50代女性 坐骨神経痛
原因は特にはっきりしていないのですが、右足に違和感、そして痛みを感じはじめて、そのうち4,50メートル歩くと痛くて歩けないほどになってきました。最後には,椅子に座っていても寝てても痛みが出るようになり、顔を洗う動作も、靴下を履くこともできないまでに痛みが激しくなりました。もちろん、その間には、いろいろな所に治療に行ってみたのですが、これは、加齢による神経痛だからもう治らないよと言われたり、治療をしてもらっても、その日はいくらか楽にはなるのですが、次の日にはまたもとの痛みに戻っていると言う繰り返しでした。そんな状態で、半分あきらめ気味で受けてみたのですが、なんと1回目で今までと違って、明らかに痛みの質が変わっているのが分かり、受けるごとに痛みが消失していくのを実感できました。痛みが取れてからもう一年以上たちますが、たまに張っている感じがある程度で、まったく痛みは出ていません。
解説
先ず知っていただきたいのは、坐骨神経痛は病名・疾患名ではなく、あくまでも症状名だということです。分かりやすく言うと、坐骨神経が通っているライン上に痛みが出ている状態を坐骨神経痛と呼んでいるわけで、原因となる疾患はひとつではないと言うことです。その中でも最も原因となる疾患と言われているのはは、腰椎椎間板ヘルニア・脊柱管狭窄症・梨状筋症候群等です。

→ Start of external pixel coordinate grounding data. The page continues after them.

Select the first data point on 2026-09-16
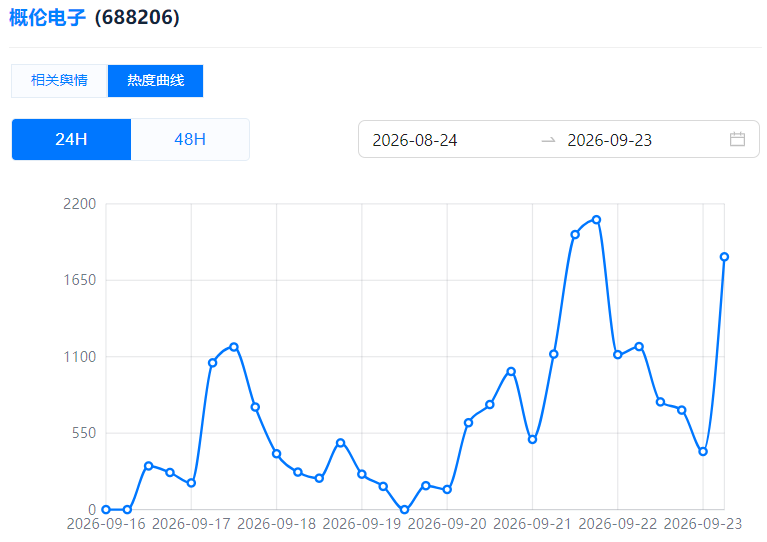 pyautogui.click(x=106, y=509)
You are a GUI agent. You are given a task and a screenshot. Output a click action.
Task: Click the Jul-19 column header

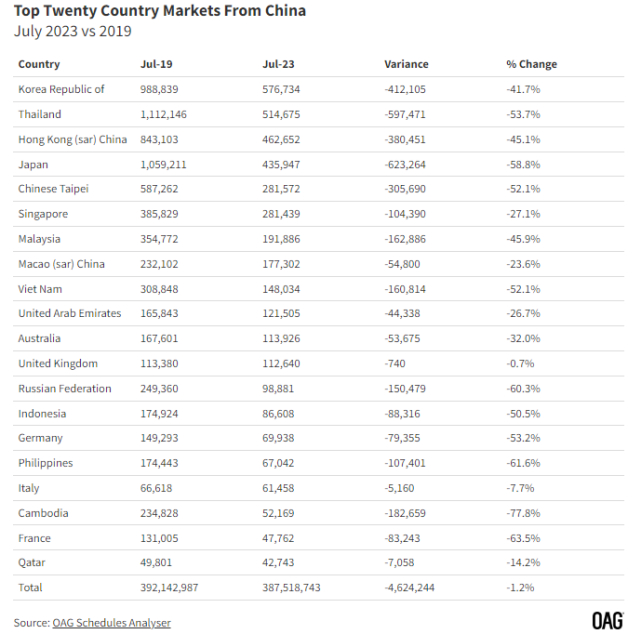[155, 64]
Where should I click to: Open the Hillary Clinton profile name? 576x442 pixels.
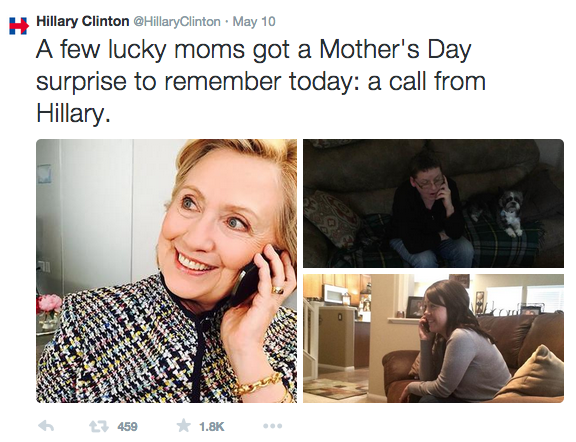83,21
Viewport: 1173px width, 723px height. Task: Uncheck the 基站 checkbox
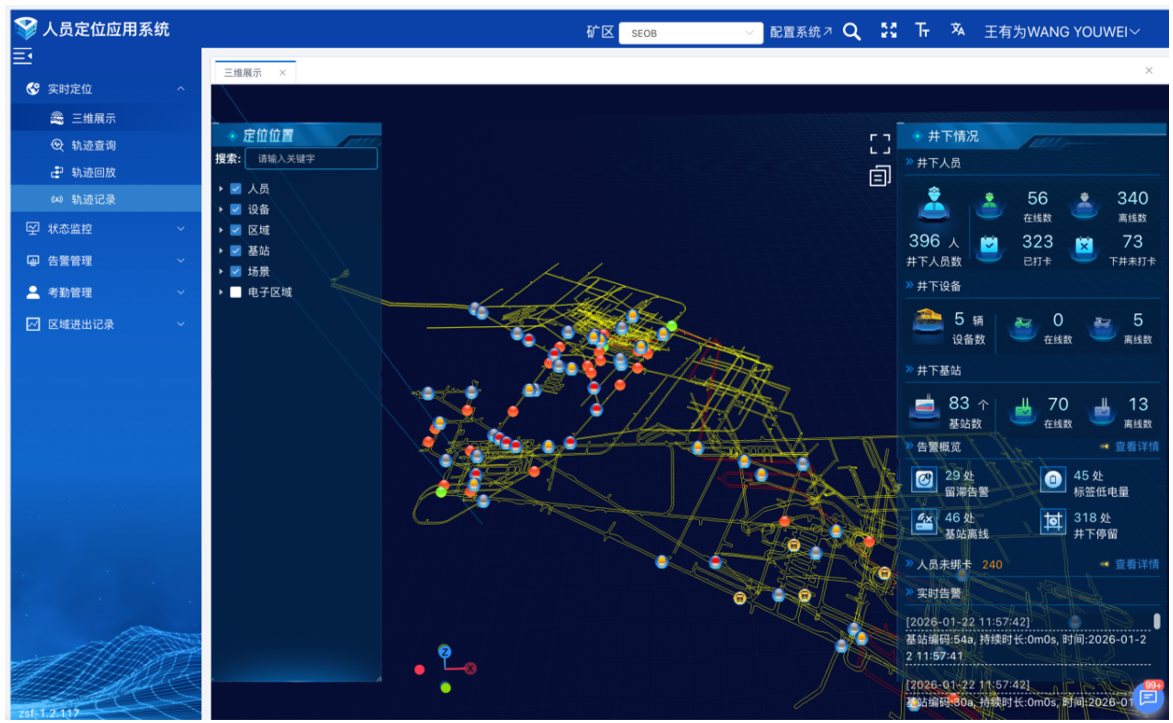click(236, 251)
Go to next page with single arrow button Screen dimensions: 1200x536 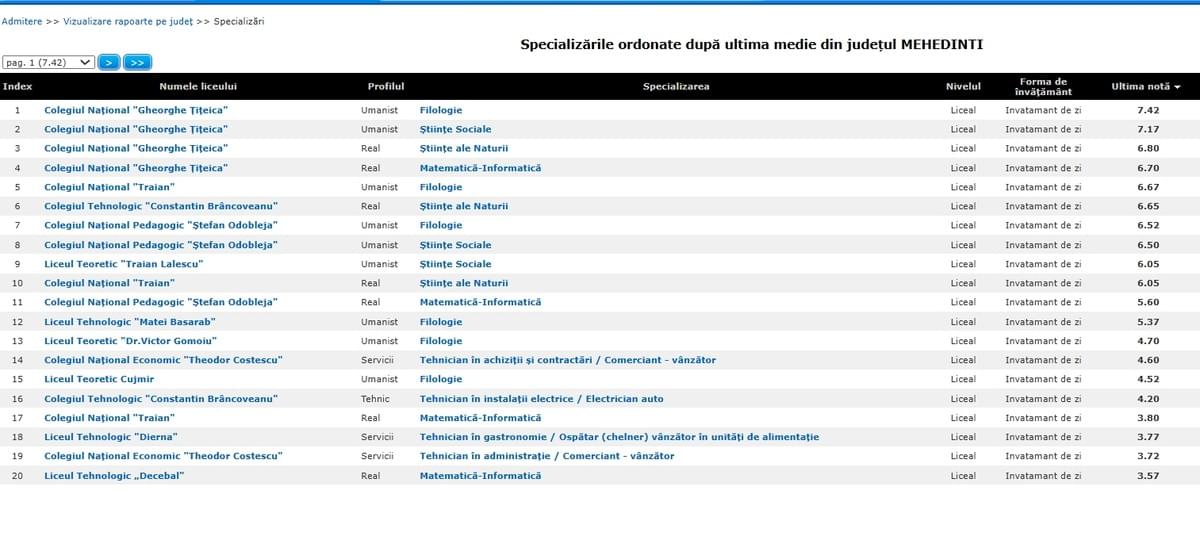point(109,62)
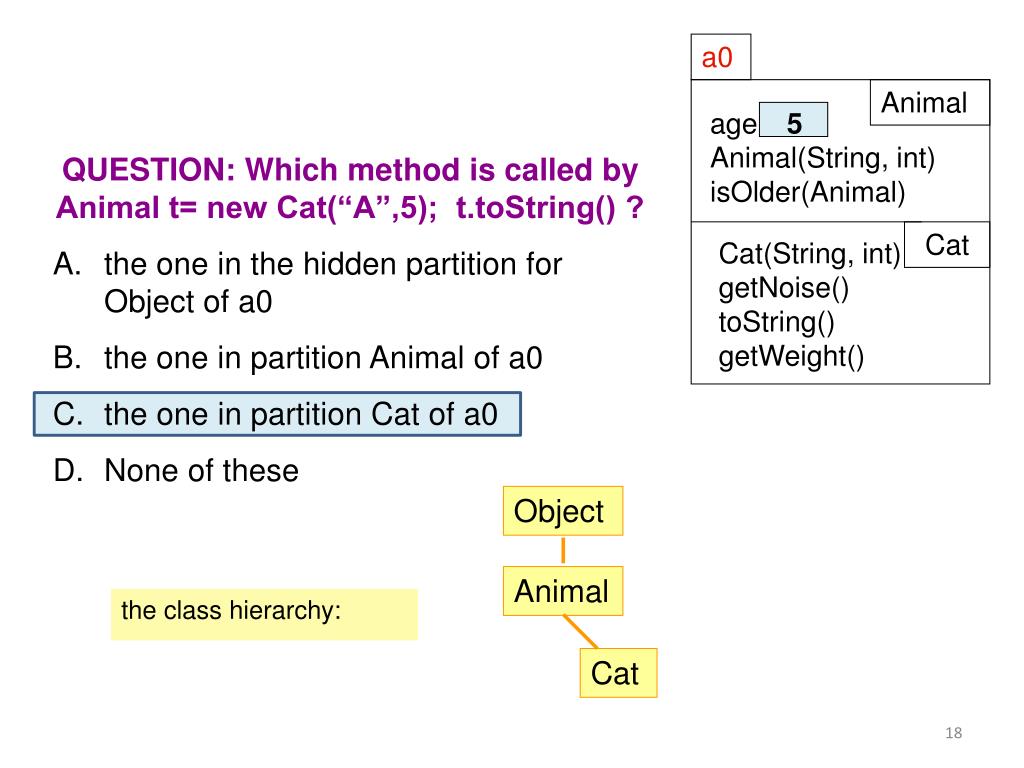Click the purple QUESTION heading text

coord(350,189)
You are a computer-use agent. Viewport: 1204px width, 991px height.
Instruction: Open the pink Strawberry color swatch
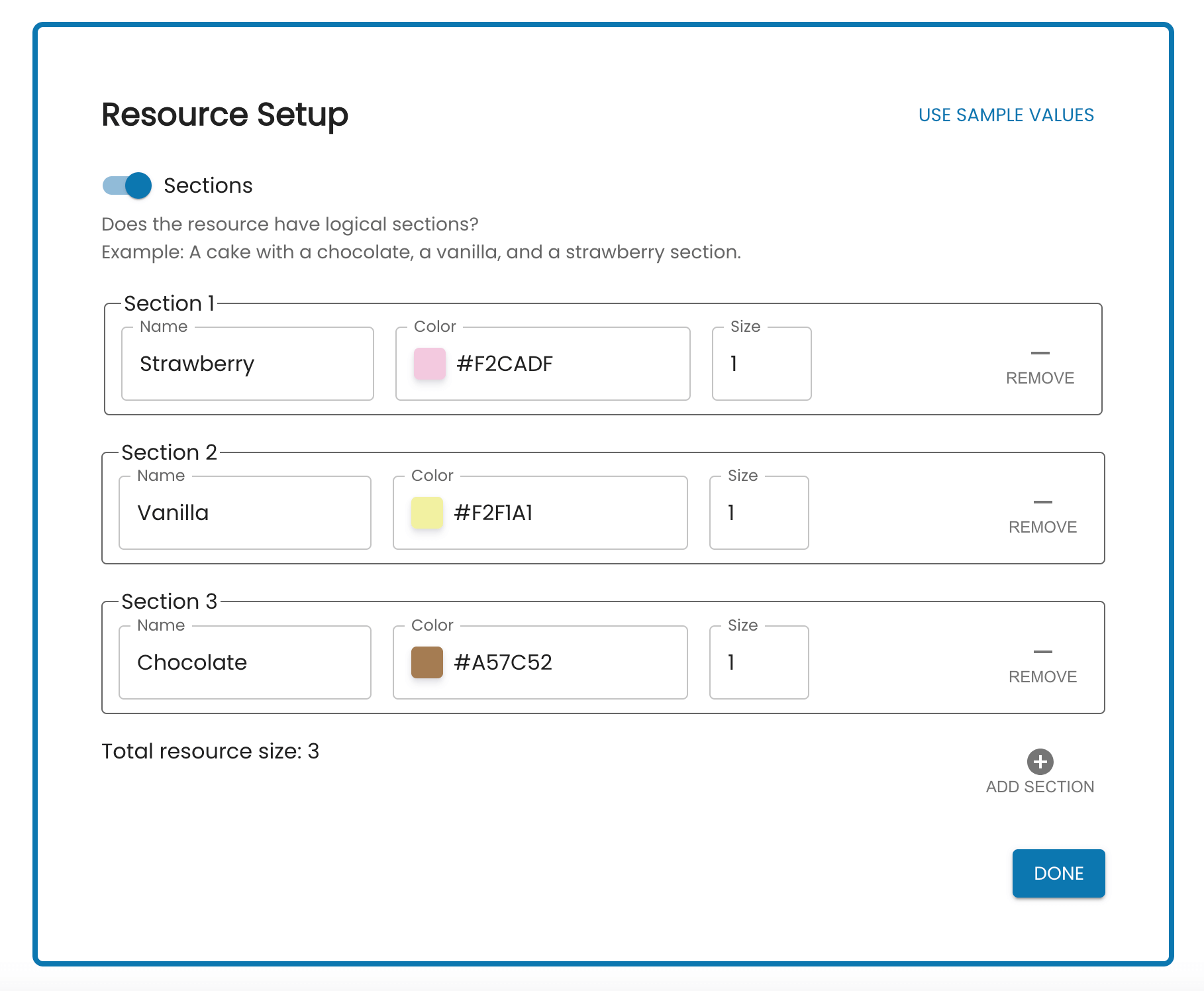430,364
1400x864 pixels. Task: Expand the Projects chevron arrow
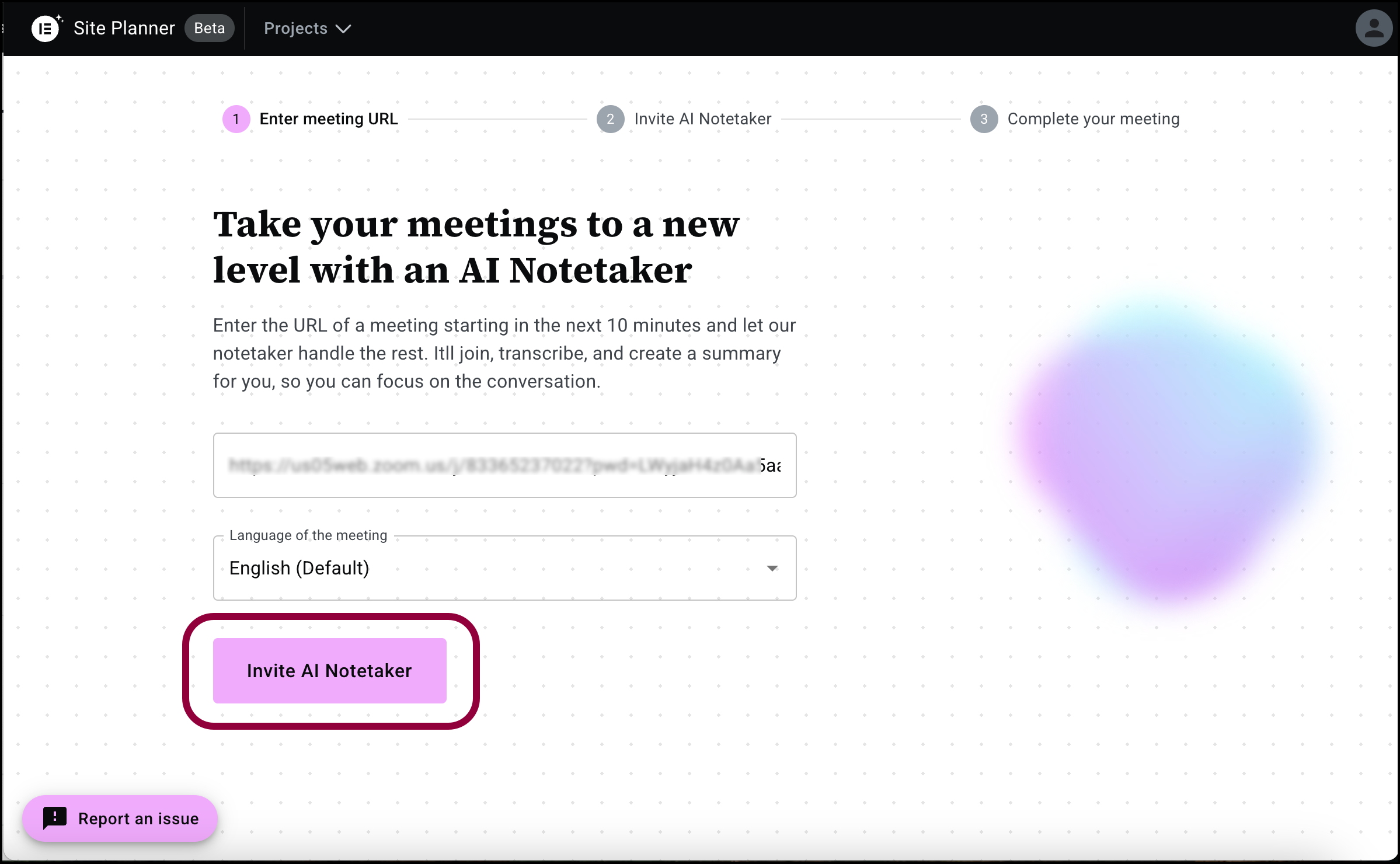pos(344,29)
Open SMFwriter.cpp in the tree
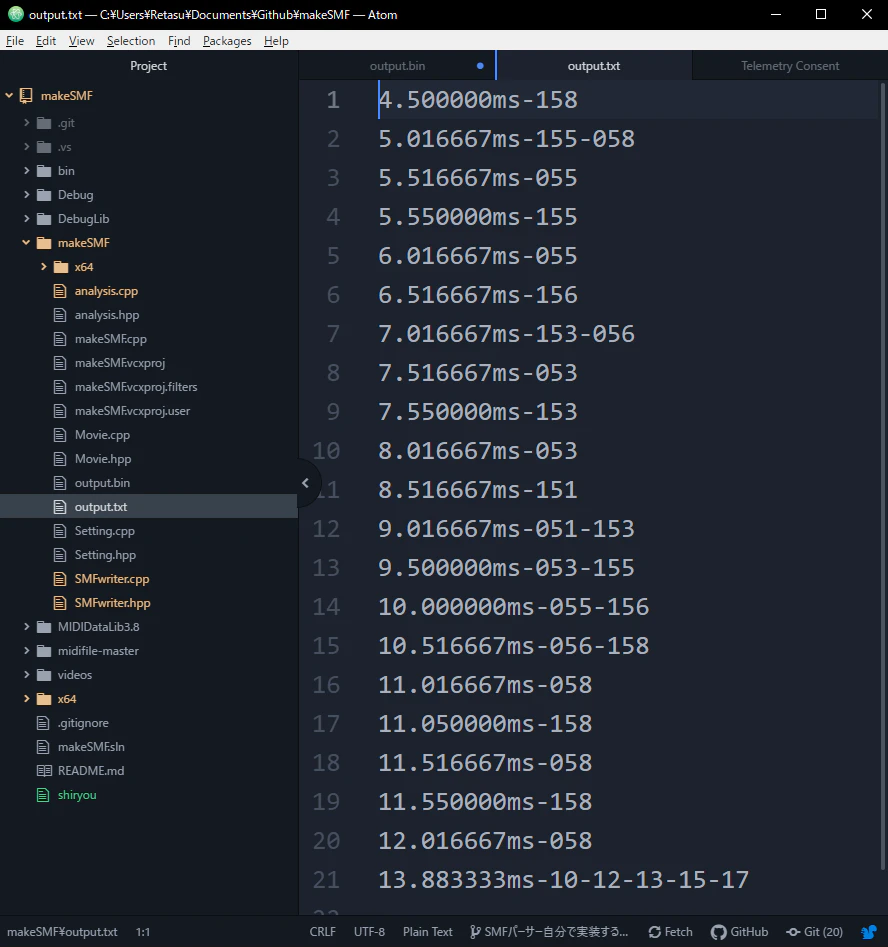This screenshot has height=947, width=888. [112, 579]
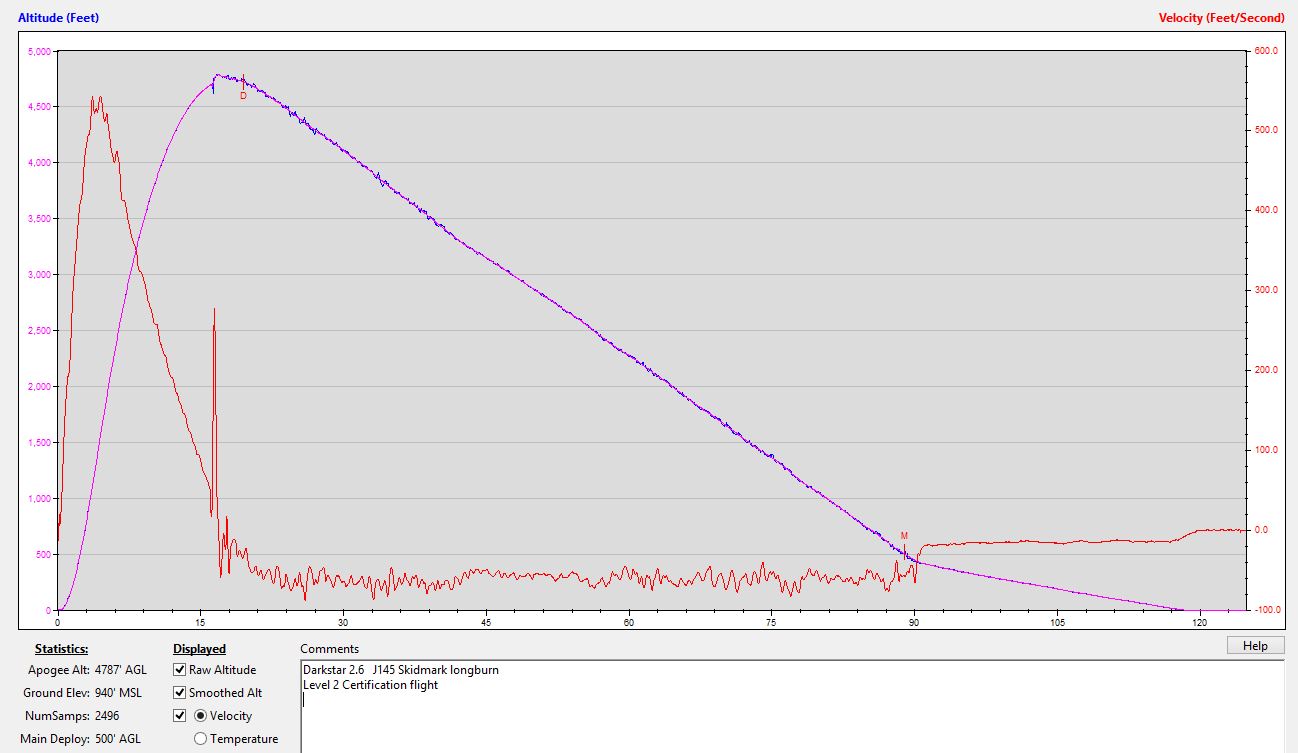Choose the Temperature radio option

pyautogui.click(x=200, y=739)
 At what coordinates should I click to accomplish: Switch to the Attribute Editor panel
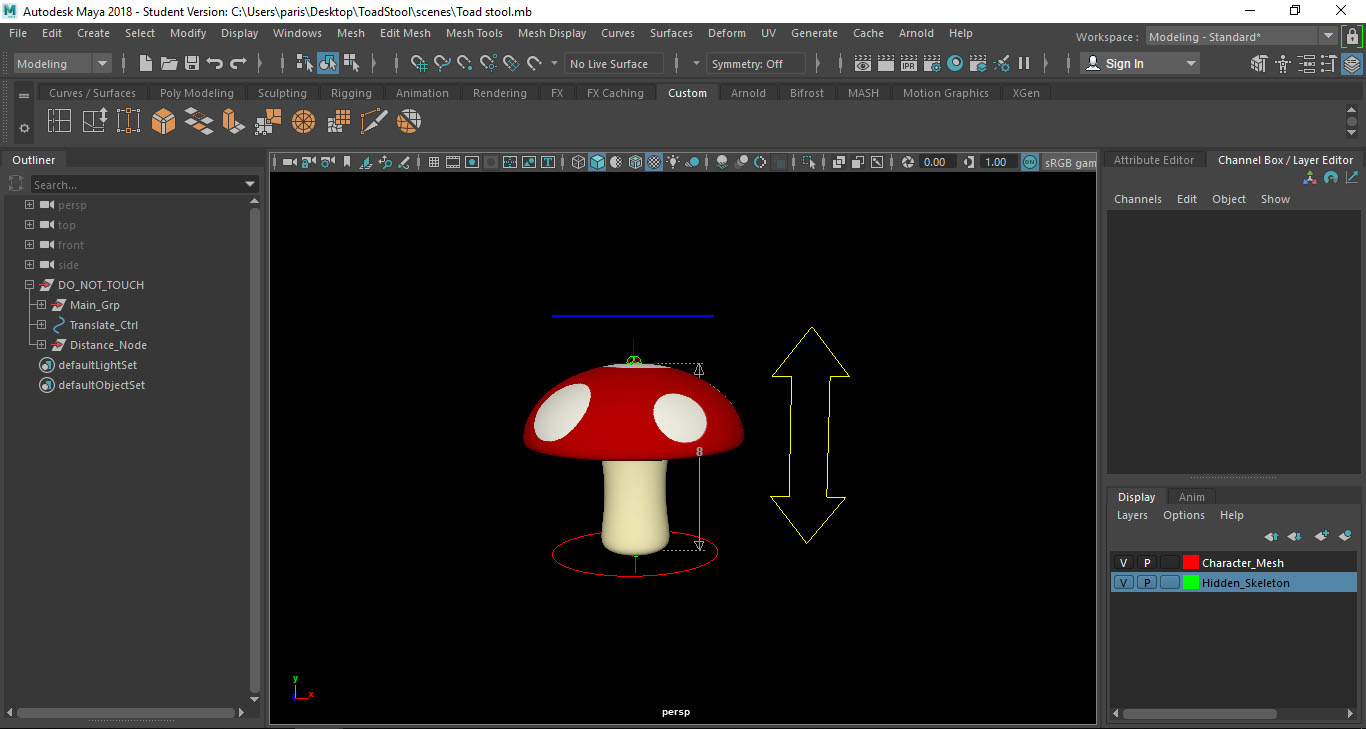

この方の場合は、MRI検査でも腰椎・椎間板には変位は見られなかったと言うことですが、骨盤の前方変位・腰椎の後湾変位・右側殿筋から腓腹筋までの硬縮があり、どこか一箇所が坐骨神経を圧迫しているわけではなく、比喩的に言うと坐骨神経そのものが縮こまっている状態になっていたわけです。